“Tutti devono andare a votare a questo referendum e votare ‘NO’. E il ‘NO’ sara’ una nostra vittoria, una vittoria di tutti gli italiani di buon senso e di buona volonta’ che amano la liberta’ e vogliono tornare liberi”. Lo dice il Presidente di Forza Italia, Silvio Berlusconi, in conclusione del videomessaggio inviato alla manifestazione organizzata da Mariastella Gelmini a Milano dal titolo ‘Per far vincere l’Italia ripartiamo da un NO. Ripartiamo dalla forza azzurra’.
Il referendum sulla riforma costituzionale “è l’ultima occasione per Renzi per tentare il rilancio e ottenere quella legittimazione elettorale che non ha mai avuto. Per sua scelta, infatti, il voto sul referendum è anche un voto sul governo. Voto che sarà negativo, senza possibilità di appello. Per questo Renzi sta spaventando gli italiani, le cancellerie internazionali e i mercati finanziari” con lo spettro del no. Così il leader di Forza Italia, Silvio Berlusconi, nel videomessaggio inviato alla manifestazione organizzata da Mariastella Gelmini a Milano, dal titolo “Per far vincere l’Italia ripartiamo da un NO. Ripartiamo dalla forza azzurra”. Secondo Berlusconi, “se vince il No si andrà verso nuove elezioni e, con nuova legge elettorale, si darà stabilità al paese per iniziare un percorso di riforme condivise. La vittoria del no inizierà nuova stagione politica in cui saranno italiani a decidere chi votare e sarà una vittoria degli italiani che amano la libertà e voglio tornare liberi”.

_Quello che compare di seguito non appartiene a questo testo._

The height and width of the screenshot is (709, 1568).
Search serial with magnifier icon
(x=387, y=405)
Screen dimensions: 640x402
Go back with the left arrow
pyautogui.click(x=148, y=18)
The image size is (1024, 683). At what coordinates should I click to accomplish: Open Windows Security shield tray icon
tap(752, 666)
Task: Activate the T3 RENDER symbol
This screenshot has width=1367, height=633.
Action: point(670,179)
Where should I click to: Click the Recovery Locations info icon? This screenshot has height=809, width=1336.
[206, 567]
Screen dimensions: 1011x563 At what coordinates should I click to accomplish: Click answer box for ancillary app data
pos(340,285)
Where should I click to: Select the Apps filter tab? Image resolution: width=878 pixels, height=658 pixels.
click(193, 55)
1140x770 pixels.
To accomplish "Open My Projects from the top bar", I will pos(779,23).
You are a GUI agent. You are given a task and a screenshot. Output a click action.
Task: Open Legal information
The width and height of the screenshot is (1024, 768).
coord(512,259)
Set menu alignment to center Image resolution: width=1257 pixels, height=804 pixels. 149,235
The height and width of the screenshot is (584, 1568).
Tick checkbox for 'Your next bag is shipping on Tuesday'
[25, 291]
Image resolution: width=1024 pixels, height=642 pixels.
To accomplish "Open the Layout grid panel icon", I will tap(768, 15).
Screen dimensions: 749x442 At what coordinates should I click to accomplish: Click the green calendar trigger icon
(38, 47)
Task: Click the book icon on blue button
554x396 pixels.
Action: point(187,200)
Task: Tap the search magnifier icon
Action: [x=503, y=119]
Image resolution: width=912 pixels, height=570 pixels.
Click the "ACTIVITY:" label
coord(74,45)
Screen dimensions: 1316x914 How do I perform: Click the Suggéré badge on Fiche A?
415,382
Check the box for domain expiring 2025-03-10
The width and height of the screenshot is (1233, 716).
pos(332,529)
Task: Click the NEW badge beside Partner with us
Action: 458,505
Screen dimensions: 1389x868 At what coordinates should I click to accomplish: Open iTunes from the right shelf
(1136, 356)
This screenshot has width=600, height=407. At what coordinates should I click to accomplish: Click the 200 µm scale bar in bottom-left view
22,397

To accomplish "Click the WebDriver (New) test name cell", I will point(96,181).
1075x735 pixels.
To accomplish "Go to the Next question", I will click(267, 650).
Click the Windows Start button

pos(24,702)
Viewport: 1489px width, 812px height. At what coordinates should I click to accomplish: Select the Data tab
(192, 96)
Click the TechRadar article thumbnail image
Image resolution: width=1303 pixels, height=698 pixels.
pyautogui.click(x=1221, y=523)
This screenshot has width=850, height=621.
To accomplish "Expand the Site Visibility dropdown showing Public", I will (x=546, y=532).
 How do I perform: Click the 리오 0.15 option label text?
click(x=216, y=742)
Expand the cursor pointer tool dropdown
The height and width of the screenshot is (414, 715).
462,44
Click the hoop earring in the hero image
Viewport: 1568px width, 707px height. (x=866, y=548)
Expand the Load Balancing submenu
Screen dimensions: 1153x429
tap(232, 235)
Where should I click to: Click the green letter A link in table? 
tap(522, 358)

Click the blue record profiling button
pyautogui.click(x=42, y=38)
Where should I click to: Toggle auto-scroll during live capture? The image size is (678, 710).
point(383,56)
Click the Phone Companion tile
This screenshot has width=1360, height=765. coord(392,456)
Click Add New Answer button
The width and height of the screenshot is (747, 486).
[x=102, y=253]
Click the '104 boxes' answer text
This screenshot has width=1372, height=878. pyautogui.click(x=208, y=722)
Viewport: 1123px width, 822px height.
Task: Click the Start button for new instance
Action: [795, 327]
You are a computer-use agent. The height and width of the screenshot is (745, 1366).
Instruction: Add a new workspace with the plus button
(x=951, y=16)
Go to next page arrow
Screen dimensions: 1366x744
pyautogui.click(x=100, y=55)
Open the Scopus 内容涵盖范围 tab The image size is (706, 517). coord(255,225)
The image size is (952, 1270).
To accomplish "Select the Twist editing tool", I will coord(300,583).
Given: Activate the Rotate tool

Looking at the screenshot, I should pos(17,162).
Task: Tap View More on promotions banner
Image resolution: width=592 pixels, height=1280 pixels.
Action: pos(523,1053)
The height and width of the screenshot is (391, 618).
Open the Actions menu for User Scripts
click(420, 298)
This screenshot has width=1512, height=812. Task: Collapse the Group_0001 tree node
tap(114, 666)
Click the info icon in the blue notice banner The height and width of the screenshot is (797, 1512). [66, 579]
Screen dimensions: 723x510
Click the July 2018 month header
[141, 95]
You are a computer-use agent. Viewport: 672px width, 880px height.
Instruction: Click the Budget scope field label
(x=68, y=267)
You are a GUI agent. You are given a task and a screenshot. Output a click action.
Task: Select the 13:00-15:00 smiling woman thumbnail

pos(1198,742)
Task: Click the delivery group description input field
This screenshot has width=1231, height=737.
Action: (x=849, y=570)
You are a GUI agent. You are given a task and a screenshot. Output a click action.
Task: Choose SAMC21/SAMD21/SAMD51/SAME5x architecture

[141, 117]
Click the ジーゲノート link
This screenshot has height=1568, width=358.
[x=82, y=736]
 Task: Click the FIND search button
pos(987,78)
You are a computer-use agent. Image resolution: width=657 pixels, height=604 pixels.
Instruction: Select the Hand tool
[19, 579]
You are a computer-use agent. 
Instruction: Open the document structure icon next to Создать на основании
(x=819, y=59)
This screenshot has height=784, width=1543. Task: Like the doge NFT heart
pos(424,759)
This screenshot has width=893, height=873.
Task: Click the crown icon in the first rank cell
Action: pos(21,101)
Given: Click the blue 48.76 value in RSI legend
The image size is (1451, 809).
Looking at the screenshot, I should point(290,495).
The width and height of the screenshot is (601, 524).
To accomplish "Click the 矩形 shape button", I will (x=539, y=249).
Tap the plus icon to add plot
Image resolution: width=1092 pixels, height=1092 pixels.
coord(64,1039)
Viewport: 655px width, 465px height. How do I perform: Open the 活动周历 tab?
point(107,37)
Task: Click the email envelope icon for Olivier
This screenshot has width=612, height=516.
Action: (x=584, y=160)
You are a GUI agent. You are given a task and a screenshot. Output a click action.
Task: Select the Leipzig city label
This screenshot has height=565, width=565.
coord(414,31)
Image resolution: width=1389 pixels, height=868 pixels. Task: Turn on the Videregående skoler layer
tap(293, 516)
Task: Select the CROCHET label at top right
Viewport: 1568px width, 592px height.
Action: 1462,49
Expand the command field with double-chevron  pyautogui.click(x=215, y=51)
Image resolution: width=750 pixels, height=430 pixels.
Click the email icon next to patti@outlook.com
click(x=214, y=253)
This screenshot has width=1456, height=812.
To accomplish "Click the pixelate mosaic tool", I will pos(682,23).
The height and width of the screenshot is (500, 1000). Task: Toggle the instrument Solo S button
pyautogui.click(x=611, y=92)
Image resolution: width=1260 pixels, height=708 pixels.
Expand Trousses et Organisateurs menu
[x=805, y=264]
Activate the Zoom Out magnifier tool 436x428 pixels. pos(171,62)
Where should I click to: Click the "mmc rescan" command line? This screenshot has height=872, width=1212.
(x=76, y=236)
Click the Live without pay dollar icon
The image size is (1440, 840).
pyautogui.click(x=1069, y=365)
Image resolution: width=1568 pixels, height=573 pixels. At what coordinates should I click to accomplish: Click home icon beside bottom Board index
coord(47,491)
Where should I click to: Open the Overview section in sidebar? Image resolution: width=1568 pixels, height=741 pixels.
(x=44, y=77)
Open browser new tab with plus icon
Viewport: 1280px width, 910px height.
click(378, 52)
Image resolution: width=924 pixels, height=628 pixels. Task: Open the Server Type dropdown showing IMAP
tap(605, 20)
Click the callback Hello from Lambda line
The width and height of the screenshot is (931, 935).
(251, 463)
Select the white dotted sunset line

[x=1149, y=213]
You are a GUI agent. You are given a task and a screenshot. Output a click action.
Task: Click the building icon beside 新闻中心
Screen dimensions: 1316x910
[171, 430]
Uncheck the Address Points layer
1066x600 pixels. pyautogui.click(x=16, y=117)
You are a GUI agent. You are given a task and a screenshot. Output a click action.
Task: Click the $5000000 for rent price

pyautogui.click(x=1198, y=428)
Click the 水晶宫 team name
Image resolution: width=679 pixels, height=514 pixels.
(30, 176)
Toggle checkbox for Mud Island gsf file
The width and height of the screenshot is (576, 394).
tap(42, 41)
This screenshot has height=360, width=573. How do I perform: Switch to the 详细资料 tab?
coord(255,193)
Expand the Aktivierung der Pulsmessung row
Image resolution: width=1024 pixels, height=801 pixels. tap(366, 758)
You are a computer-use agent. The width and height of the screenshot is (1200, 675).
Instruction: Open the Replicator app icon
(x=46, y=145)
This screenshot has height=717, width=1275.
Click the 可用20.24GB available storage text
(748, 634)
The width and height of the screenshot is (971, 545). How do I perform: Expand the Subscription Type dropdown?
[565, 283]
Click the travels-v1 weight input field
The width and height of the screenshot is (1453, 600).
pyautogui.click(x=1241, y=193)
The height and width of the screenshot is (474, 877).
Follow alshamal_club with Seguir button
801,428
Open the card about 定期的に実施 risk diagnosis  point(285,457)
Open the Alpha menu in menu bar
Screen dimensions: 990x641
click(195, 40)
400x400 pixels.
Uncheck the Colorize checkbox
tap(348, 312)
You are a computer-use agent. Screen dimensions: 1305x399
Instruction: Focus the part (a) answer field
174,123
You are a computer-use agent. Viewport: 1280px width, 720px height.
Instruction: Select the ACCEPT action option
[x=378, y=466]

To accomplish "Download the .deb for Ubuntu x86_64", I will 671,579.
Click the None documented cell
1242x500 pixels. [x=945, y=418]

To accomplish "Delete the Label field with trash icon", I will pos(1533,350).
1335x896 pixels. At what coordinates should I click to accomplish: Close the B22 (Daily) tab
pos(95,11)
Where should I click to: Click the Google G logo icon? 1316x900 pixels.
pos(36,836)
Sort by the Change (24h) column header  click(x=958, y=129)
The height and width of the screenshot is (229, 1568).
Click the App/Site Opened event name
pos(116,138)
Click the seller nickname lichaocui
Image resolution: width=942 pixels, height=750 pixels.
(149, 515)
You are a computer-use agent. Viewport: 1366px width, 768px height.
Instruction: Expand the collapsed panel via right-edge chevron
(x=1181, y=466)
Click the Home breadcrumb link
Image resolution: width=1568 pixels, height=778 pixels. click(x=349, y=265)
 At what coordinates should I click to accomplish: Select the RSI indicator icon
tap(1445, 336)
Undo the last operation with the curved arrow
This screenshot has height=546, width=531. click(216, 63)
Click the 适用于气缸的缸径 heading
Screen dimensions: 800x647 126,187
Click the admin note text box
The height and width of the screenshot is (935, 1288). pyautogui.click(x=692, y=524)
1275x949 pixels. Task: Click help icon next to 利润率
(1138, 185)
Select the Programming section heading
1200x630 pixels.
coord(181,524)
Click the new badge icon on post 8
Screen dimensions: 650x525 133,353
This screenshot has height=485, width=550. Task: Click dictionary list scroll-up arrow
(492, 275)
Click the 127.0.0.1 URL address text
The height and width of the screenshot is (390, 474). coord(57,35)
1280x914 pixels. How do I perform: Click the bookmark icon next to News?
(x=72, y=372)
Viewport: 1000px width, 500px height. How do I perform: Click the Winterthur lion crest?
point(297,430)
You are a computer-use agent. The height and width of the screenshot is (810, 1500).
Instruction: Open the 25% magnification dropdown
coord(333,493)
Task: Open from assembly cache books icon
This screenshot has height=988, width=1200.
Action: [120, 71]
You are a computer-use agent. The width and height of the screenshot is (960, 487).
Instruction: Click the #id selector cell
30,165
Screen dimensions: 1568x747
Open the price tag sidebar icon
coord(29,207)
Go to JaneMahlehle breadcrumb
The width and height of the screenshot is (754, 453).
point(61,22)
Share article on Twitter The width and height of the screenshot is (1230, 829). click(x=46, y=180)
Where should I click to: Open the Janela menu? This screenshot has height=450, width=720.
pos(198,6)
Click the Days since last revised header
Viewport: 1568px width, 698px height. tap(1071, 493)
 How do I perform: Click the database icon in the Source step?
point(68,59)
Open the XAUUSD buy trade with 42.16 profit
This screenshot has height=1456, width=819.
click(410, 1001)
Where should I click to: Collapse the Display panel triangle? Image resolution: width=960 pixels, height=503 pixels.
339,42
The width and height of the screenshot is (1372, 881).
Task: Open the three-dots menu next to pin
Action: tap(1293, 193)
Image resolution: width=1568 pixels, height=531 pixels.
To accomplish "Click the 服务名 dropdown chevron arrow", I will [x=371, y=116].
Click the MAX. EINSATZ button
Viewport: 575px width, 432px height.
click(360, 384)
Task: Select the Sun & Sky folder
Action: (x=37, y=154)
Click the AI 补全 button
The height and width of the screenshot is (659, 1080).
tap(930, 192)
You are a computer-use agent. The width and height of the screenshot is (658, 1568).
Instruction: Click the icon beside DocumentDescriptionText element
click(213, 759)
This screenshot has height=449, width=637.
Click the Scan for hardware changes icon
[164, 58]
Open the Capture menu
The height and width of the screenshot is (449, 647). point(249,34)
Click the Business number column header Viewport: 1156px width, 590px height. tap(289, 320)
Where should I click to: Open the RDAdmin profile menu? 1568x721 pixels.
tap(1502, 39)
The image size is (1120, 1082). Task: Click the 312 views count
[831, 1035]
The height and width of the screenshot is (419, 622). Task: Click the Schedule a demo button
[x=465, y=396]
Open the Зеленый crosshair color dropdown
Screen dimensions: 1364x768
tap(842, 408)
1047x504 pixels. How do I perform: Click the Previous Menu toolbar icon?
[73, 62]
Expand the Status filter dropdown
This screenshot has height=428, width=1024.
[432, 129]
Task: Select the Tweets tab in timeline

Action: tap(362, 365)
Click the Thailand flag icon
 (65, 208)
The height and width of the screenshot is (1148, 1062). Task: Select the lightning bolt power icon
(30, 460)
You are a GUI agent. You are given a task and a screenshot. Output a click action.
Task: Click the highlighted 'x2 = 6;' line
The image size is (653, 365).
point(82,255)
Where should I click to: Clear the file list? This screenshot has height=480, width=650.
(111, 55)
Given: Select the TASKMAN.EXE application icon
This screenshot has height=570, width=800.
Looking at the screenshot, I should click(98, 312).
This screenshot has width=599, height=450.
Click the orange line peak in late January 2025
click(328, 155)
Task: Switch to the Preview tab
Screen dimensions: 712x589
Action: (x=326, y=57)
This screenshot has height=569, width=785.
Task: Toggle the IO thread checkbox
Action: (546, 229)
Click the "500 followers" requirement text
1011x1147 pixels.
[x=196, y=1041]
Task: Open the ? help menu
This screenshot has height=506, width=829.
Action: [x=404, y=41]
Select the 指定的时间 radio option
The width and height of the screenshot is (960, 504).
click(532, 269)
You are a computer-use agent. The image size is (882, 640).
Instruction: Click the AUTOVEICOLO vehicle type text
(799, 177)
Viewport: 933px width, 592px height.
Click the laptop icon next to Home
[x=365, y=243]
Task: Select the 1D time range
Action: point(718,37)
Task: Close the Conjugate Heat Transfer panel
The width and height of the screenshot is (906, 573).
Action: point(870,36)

Secondo Berlusconi quella di Renzi e’ una riforma “cucita su misura” e non condivisa, con “un uomo solo padrone del suo partito, della Camera, dell’Italia e degli italiani”. Sulle riforme invece “nessuno ci puo’ dare lezione, perche’ gia’ nel ’95 avevamo delineato i principi di una vera riforma costituzionale, ma la sinistra la blocco’ con un referendum che ci fece perdere 10 anni”. Berlusconi ha ripetuto i cardini della riforma che vorrebbe approvare “per non diminuire la sovranita’ degli elettori”: “Dovra’ prevedere l’elezione diretta del presidente della Repubblica, un vero taglio dei parlamentari dimezzando Camera e Senato, introdurre il vincolo di mandato per non cambiare casacca, fissare una percentuale massima di pressione fiscale sul Pil. Inoltre dovra’ esserci una vera riforma delle regioni, che oggi sono una grande e troppo costosa burocrazia. Questi sono i cambiamenti di cui l’Italia ha veramente bisogno”.